| Input |
>>>>>

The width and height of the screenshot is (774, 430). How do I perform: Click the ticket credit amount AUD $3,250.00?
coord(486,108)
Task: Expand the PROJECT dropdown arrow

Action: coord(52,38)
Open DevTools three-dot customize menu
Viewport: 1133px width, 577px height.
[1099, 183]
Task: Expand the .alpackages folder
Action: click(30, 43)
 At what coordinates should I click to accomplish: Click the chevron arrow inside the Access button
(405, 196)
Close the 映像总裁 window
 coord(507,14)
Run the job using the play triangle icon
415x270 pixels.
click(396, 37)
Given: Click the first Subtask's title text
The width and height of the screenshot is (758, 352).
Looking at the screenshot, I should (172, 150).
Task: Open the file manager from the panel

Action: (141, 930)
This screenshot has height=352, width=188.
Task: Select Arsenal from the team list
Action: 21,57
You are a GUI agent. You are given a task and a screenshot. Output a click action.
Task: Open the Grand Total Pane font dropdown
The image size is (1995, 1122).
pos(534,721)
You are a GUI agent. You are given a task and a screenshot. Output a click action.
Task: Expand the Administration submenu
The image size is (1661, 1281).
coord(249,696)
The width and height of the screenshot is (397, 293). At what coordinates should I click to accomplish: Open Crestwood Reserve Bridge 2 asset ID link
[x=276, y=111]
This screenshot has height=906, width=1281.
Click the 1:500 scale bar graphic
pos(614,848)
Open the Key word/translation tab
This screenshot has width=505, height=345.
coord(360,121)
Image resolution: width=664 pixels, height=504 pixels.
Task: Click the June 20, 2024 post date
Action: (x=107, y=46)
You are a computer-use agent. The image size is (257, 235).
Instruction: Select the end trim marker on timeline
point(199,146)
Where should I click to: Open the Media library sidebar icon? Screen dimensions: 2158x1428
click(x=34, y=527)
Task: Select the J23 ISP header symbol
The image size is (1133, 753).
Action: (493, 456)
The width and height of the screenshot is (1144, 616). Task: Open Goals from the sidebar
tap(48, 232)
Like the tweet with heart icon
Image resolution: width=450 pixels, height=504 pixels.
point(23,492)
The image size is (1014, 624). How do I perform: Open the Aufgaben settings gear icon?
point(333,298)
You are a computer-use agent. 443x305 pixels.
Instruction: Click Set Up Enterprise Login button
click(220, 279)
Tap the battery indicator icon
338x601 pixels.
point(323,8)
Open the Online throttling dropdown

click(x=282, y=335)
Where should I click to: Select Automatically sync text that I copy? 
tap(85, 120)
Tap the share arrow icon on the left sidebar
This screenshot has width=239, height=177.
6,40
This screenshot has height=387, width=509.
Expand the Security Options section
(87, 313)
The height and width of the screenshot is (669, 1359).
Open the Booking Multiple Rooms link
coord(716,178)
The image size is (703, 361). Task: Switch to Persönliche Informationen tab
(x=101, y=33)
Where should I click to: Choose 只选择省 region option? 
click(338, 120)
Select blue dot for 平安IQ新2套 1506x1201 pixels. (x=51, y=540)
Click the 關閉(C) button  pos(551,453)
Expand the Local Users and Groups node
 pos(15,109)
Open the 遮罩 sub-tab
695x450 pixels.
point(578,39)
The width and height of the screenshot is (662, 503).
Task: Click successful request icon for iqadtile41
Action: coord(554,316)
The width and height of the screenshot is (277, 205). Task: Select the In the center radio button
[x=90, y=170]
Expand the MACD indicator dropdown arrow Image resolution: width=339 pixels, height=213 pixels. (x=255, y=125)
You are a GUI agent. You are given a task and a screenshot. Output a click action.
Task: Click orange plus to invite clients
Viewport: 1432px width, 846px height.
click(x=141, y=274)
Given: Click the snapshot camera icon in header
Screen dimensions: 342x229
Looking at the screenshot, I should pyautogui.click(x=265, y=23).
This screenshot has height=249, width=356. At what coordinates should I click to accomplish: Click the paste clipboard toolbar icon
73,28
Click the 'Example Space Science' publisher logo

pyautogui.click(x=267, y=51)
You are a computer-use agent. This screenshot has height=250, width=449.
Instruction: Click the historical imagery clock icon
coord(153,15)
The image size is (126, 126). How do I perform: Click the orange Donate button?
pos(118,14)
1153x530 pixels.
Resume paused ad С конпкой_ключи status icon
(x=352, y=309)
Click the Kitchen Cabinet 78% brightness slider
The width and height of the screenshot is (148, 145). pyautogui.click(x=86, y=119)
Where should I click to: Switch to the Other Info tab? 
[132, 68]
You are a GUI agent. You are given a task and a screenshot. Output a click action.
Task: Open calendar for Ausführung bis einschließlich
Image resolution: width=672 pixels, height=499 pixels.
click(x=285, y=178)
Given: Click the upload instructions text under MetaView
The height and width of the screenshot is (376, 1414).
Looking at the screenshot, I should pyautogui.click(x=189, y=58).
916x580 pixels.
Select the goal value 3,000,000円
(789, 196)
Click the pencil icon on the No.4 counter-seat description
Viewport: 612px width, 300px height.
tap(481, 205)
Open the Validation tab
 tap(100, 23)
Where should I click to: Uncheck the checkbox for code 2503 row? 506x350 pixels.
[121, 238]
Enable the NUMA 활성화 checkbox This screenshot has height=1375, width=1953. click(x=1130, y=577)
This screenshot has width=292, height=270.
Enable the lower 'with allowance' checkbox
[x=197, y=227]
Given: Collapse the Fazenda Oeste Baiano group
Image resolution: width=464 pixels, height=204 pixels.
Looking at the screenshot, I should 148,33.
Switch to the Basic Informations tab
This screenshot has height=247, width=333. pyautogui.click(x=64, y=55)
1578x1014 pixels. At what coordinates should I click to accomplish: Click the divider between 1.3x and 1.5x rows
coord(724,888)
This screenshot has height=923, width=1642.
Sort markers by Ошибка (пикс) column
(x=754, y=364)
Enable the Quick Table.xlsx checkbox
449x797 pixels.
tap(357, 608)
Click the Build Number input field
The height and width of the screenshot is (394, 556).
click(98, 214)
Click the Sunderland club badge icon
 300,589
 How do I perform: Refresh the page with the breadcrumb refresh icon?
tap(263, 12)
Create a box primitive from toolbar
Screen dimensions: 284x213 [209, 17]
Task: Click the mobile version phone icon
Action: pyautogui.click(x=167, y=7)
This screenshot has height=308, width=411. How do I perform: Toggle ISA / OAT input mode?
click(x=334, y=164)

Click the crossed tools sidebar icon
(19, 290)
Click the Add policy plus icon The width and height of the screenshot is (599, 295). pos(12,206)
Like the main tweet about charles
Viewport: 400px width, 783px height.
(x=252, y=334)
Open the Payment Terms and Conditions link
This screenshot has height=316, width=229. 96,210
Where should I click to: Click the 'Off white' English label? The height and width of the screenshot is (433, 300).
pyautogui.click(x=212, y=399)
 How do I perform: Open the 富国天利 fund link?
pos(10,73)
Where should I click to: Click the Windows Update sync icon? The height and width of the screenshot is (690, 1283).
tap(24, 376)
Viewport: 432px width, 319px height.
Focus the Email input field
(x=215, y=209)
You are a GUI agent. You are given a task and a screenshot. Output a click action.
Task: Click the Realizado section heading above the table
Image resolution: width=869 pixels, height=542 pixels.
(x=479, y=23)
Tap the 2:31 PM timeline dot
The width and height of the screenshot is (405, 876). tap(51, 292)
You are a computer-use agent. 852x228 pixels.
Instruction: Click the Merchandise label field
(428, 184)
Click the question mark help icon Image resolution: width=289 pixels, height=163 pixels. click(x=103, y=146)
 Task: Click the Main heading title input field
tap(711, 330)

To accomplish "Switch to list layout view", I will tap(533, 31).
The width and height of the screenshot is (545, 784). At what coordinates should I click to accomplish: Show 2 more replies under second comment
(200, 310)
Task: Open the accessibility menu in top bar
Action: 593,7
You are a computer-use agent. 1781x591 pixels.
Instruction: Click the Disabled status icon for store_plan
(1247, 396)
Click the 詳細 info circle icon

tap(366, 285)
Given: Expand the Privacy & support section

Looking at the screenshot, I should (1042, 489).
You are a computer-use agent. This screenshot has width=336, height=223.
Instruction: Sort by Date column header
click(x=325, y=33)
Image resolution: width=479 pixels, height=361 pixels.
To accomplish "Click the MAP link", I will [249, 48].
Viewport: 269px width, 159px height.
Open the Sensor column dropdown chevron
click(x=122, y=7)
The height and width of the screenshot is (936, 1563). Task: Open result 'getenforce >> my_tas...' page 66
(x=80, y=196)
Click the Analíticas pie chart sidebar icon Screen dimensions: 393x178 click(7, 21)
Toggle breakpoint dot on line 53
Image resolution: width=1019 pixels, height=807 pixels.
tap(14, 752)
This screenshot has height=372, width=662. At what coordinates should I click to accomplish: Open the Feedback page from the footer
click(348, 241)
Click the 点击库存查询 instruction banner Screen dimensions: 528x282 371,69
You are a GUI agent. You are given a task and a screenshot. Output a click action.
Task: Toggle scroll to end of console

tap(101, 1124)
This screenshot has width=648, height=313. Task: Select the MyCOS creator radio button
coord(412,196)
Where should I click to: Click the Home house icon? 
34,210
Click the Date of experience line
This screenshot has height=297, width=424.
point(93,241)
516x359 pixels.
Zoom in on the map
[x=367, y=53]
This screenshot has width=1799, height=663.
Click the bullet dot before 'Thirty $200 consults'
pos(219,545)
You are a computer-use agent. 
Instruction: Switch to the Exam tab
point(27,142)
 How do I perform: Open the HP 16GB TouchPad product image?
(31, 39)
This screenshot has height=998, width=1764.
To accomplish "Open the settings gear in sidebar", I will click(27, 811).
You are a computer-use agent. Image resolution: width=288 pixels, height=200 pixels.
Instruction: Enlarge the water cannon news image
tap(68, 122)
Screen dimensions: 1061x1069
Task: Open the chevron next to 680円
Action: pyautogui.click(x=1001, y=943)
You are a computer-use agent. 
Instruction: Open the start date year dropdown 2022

<<<<<

Duplicate the data starting with the line that contains "How do I perform: Open the 富国天利 fund link?" and continuing through the line that contains "(x=80, y=196)", including both of those lines.

 How do I perform: Open the 富国天利 fund link?
pos(10,73)
Where should I click to: Click the Windows Update sync icon? The height and width of the screenshot is (690, 1283).
tap(24, 376)
Viewport: 432px width, 319px height.
Focus the Email input field
(x=215, y=209)
You are a GUI agent. You are given a task and a screenshot. Output a click action.
Task: Click the Realizado section heading above the table
Image resolution: width=869 pixels, height=542 pixels.
(x=479, y=23)
Tap the 2:31 PM timeline dot
The width and height of the screenshot is (405, 876). tap(51, 292)
You are a computer-use agent. 852x228 pixels.
Instruction: Click the Merchandise label field
(428, 184)
Click the question mark help icon Image resolution: width=289 pixels, height=163 pixels. click(x=103, y=146)
 Task: Click the Main heading title input field
tap(711, 330)

To accomplish "Switch to list layout view", I will tap(533, 31).
The width and height of the screenshot is (545, 784). At what coordinates should I click to accomplish: Show 2 more replies under second comment
(200, 310)
Task: Open the accessibility menu in top bar
Action: 593,7
You are a computer-use agent. 1781x591 pixels.
Instruction: Click the Disabled status icon for store_plan
(1247, 396)
Click the 詳細 info circle icon

tap(366, 285)
Given: Expand the Privacy & support section

Looking at the screenshot, I should (1042, 489).
You are a computer-use agent. This screenshot has width=336, height=223.
Instruction: Sort by Date column header
click(x=325, y=33)
Image resolution: width=479 pixels, height=361 pixels.
To accomplish "Click the MAP link", I will [249, 48].
Viewport: 269px width, 159px height.
Open the Sensor column dropdown chevron
click(x=122, y=7)
The height and width of the screenshot is (936, 1563). Task: Open result 'getenforce >> my_tas...' page 66
(x=80, y=196)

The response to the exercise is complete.